» Given request:
Copy out every line of the listing below word for word, leaving out the pictures.

» Source material:

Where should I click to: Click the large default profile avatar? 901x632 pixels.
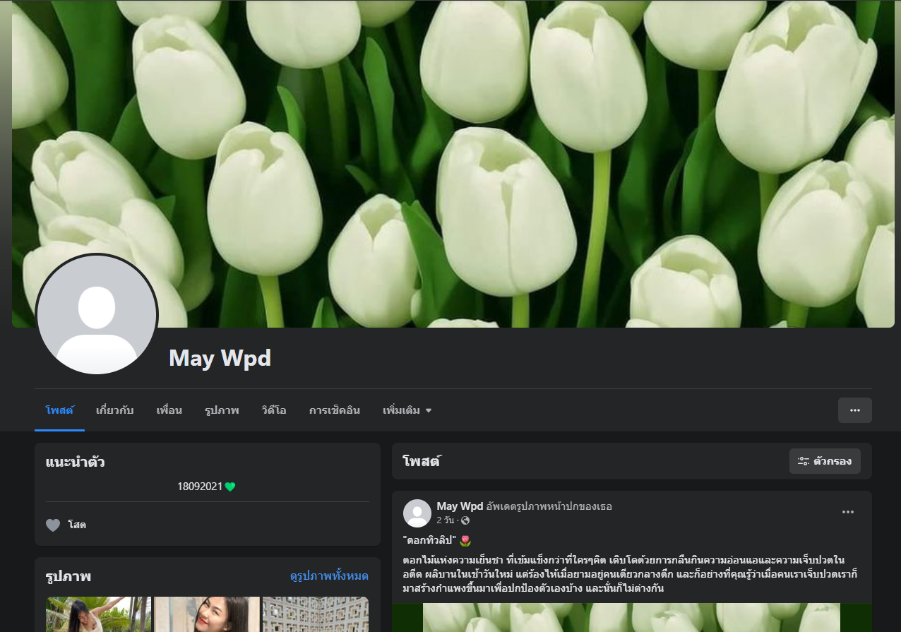pyautogui.click(x=97, y=314)
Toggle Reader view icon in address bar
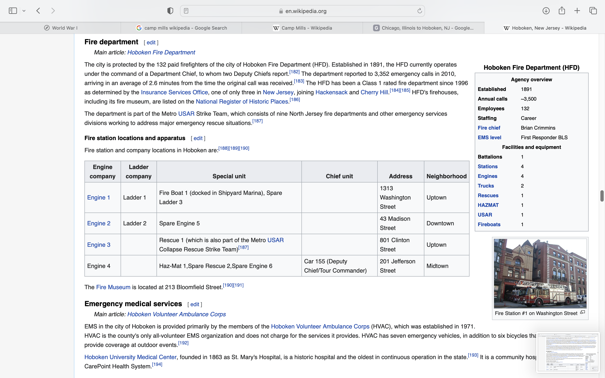Viewport: 605px width, 378px height. click(x=186, y=11)
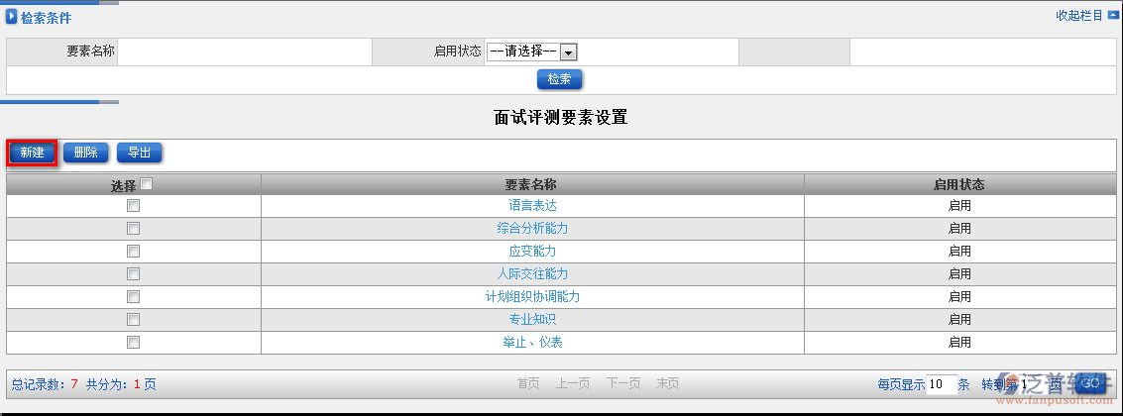Screen dimensions: 1123x416
Task: Click the 导出 export button
Action: 139,153
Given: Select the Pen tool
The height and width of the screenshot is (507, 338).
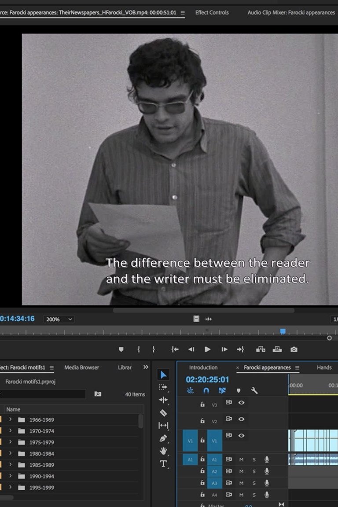Looking at the screenshot, I should point(163,438).
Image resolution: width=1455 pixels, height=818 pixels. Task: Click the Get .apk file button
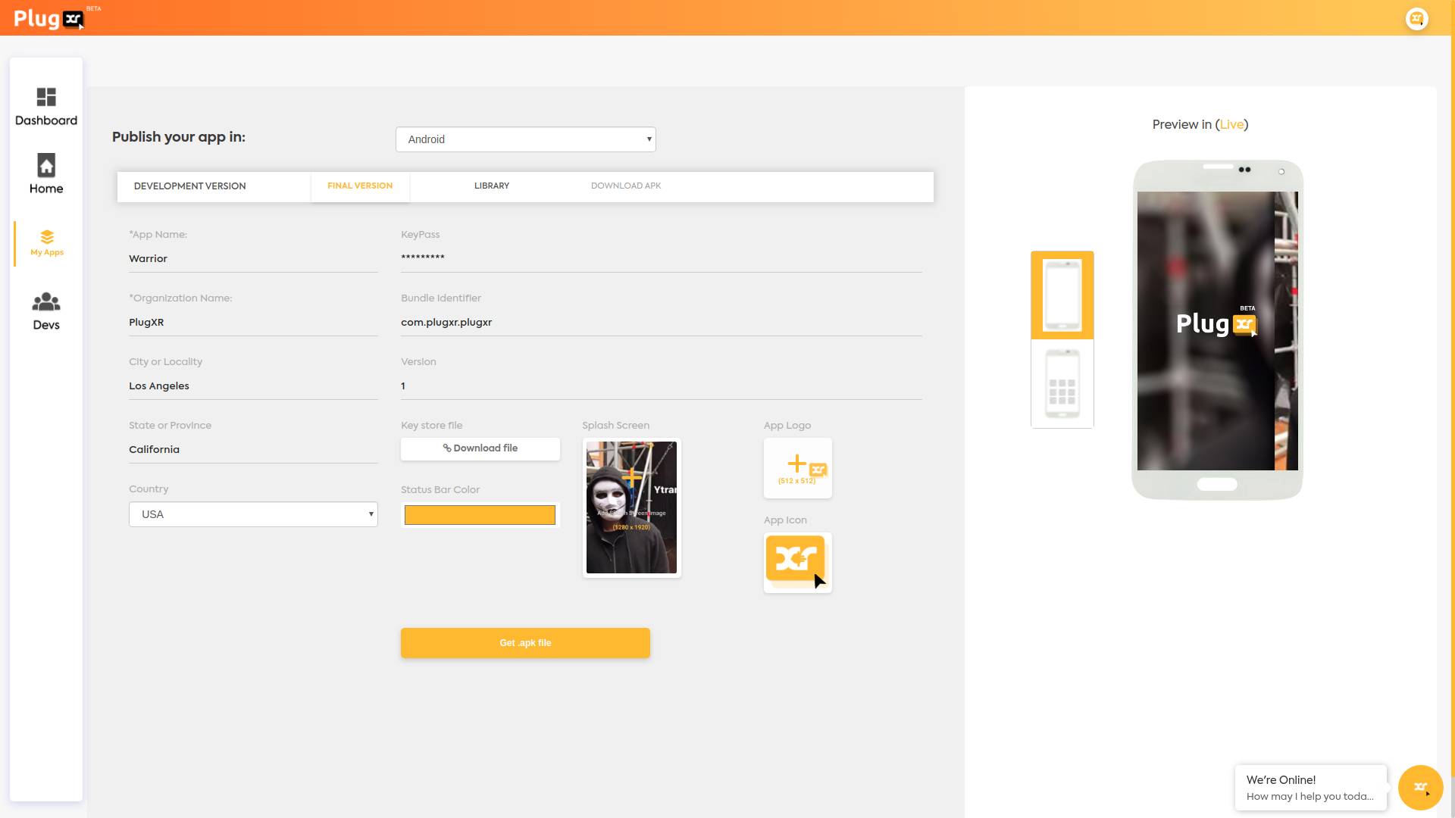click(x=526, y=642)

» Result below:
Where should I click to: Click the large default profile avatar? 901x632 pixels.
pyautogui.click(x=97, y=314)
Toggle Reader view icon in address bar
Viewport: 605px width, 378px height. click(x=186, y=11)
Screen dimensions: 1123x416
Task: Click the 导出 export button
Action: 139,153
Given: Select the Pen tool
The height and width of the screenshot is (507, 338).
Looking at the screenshot, I should point(163,438).
Image resolution: width=1455 pixels, height=818 pixels. Task: Click the Get .apk file button
click(x=526, y=642)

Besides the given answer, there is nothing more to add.